Those were the words John Adams used in a July 3, 1776 letter to his wife, Abigail, to sum up challenges facing a nation in the making. In the letter Adams talked about the smallpox epidemic that struck the army and worrisome decisions concerning foreign affairs. But he ended his thoughts by celebrating the birth of a ” …great anniversary Festival” he wanted to see celebrated with lots of noise and “illuminations.”
From generation to generation, year in and year out, Americans have made Adams’ wish a reality with July 4 concerts, parades and, of course, fireworks. Toddlers, seniors and everyone in between will gasp and cheer over the next two days as pyrotechnic celebrations once again bring Adams’ wish to life.
We’ve come to think of July 4 as a day devoted to all that is American and to democratic ideals that spurred forth Adams and his compatriots to fight for and ultimately declare independence. Adams embraced this confident spirit in perhaps his most famous letter to Abigail, but he also expressed worries, even a lack of confidence, that provides significant food for thought more than three centuries later.

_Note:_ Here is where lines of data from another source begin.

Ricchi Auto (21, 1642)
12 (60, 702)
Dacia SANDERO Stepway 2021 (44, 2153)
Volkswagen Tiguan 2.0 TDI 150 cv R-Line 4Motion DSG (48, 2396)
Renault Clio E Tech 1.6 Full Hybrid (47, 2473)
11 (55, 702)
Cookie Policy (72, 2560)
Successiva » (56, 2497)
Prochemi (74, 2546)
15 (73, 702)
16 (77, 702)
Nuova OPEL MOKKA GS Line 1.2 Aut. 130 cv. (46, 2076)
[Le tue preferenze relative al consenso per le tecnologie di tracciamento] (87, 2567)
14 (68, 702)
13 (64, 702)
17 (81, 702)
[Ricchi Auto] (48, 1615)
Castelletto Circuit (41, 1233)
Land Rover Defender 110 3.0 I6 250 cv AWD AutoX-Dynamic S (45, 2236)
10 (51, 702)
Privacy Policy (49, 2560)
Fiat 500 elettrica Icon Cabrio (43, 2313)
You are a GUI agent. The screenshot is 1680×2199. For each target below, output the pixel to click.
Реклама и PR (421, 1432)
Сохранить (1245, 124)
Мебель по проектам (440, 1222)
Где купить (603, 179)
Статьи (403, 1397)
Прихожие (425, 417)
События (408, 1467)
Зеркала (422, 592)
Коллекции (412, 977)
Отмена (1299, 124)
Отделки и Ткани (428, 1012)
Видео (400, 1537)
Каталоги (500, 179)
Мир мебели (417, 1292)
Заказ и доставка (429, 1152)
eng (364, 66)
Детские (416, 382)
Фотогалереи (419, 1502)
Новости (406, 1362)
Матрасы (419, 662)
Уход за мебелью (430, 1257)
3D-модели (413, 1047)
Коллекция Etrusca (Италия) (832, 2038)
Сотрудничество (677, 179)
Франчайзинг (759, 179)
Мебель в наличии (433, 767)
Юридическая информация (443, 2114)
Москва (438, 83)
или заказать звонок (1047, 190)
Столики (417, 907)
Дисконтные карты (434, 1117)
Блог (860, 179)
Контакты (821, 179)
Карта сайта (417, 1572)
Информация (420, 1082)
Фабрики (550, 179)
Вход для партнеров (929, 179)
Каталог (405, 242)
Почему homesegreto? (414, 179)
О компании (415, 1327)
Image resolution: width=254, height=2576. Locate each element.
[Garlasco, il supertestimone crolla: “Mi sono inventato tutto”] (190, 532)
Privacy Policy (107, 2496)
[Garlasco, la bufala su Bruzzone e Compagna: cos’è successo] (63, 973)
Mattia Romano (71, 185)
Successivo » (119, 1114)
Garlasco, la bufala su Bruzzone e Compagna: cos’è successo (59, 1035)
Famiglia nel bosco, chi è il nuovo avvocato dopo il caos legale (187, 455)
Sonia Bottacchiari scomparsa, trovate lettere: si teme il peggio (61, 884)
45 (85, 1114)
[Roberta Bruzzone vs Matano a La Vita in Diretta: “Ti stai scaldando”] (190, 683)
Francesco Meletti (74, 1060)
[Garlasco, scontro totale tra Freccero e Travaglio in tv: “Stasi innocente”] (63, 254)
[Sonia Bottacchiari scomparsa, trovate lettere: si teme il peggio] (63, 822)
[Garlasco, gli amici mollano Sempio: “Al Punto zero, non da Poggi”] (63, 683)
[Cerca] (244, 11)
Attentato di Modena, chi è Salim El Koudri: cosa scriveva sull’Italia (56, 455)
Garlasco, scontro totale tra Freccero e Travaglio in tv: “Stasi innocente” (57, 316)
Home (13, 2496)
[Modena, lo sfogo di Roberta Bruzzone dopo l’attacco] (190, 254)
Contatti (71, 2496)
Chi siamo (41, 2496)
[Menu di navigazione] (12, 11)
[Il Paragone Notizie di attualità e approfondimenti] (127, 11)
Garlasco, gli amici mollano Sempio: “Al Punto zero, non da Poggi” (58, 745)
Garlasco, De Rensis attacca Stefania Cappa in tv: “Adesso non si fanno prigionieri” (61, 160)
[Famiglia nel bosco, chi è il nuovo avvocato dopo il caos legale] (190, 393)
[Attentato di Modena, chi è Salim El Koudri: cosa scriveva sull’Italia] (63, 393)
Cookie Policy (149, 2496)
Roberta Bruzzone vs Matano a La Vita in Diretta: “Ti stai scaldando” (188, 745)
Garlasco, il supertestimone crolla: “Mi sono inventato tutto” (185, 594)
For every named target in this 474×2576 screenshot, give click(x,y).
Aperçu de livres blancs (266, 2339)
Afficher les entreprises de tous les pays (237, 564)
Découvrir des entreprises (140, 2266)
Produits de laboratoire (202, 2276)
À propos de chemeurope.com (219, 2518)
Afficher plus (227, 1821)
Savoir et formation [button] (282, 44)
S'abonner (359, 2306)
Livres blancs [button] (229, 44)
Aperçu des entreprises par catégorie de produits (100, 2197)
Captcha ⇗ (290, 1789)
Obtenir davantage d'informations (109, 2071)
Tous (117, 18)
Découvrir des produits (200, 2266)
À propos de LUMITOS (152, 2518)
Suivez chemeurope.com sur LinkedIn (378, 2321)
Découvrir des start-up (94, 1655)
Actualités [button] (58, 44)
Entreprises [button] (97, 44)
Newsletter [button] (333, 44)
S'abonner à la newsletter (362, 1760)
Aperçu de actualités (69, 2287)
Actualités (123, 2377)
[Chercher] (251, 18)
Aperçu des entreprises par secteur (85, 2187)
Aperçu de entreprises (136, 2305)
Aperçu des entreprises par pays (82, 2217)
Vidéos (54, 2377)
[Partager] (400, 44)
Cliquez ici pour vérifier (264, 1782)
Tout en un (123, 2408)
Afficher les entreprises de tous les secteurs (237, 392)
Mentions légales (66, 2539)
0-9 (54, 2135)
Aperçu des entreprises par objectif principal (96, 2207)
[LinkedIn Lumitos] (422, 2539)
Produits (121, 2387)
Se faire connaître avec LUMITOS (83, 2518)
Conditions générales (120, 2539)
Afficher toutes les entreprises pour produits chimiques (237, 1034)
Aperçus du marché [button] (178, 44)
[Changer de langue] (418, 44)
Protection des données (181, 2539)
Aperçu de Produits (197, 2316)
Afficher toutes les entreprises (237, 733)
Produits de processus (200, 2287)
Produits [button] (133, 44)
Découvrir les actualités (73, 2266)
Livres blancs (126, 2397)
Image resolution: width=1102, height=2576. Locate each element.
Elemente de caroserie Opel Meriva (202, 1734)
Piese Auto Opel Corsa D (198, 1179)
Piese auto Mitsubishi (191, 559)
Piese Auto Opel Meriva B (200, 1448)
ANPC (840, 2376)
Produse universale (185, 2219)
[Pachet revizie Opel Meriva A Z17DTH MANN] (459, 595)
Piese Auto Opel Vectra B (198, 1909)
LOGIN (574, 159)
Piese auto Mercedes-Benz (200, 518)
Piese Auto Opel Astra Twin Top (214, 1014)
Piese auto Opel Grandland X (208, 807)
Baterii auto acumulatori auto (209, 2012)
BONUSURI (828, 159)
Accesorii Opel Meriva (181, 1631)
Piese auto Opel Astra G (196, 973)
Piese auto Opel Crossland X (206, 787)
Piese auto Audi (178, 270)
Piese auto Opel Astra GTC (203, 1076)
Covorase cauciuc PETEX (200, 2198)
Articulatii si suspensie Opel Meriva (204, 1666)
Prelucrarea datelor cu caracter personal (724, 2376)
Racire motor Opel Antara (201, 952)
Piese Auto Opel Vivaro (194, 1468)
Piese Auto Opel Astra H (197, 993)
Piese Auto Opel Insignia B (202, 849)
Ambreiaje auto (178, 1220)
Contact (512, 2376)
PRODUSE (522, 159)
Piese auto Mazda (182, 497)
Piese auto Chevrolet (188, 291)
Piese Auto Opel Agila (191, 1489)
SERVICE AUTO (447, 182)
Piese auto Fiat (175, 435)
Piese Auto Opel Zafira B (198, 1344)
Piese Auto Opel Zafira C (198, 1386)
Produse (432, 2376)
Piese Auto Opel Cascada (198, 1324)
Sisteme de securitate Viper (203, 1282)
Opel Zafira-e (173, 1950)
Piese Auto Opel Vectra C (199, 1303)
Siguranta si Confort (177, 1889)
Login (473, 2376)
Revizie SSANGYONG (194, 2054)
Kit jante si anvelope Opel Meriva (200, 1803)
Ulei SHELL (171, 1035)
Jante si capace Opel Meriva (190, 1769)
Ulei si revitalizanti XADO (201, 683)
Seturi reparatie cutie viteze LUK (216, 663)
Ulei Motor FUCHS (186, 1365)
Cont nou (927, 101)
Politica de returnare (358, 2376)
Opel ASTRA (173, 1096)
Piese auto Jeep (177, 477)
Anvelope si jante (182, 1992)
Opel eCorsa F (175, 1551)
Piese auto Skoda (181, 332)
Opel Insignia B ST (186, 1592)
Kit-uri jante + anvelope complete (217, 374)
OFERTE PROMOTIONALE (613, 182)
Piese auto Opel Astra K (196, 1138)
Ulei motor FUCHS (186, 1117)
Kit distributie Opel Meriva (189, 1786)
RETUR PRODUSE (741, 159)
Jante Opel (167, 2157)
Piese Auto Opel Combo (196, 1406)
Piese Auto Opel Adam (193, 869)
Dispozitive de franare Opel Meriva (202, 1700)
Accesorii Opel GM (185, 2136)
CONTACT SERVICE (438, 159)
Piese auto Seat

He used words like obstructions, embarrassments and convulsions to talk about the daunting process of birthing a nation. Much of his letter reflects on timing and how events that might have initially been perceived as successes turned out to be destructive.
Adams knew what we sometimes forget today: Democracy is a messy, imperfect process evolving more often than not along a frustrating one-step-forward, two-steps-backward course. He knew that the trials and tribulations leading to independence were the reasons to celebrate because they defined resilience and the triumph of spirit over tyranny.
“Yet through all the Gloom I can see the Rays of ravishing Light and Glory,” he wrote. Those words alone bear careful and prolonged thought. As someone who alternately begged, cajoled and prodded his fellows into forming a perfect union, Adams knew in his heart that what he was helping to create was far from perfect.
In fact, he knew that he was helping to forge, out of imperfect materials and with successive setbacks, a society that would withstand the fires of dissension and division and the cry and clamour of critics.
The ultimate goal — freedom and independence — were foremost on his mind and they kept his eyes sharp and clear even when self-doubt crept into his mind.
In our instant information age of mobile devices providing a platform for everyone’s opinion, we can do ourselves a favor on Independence Day by celebrating the imperfections and rough roads our nation has traveled over the years, decades and centuries to once again bring us, as Adams described it, to this Day of Deliverance.
Happy Independence Day from all of us at Essex Media Group.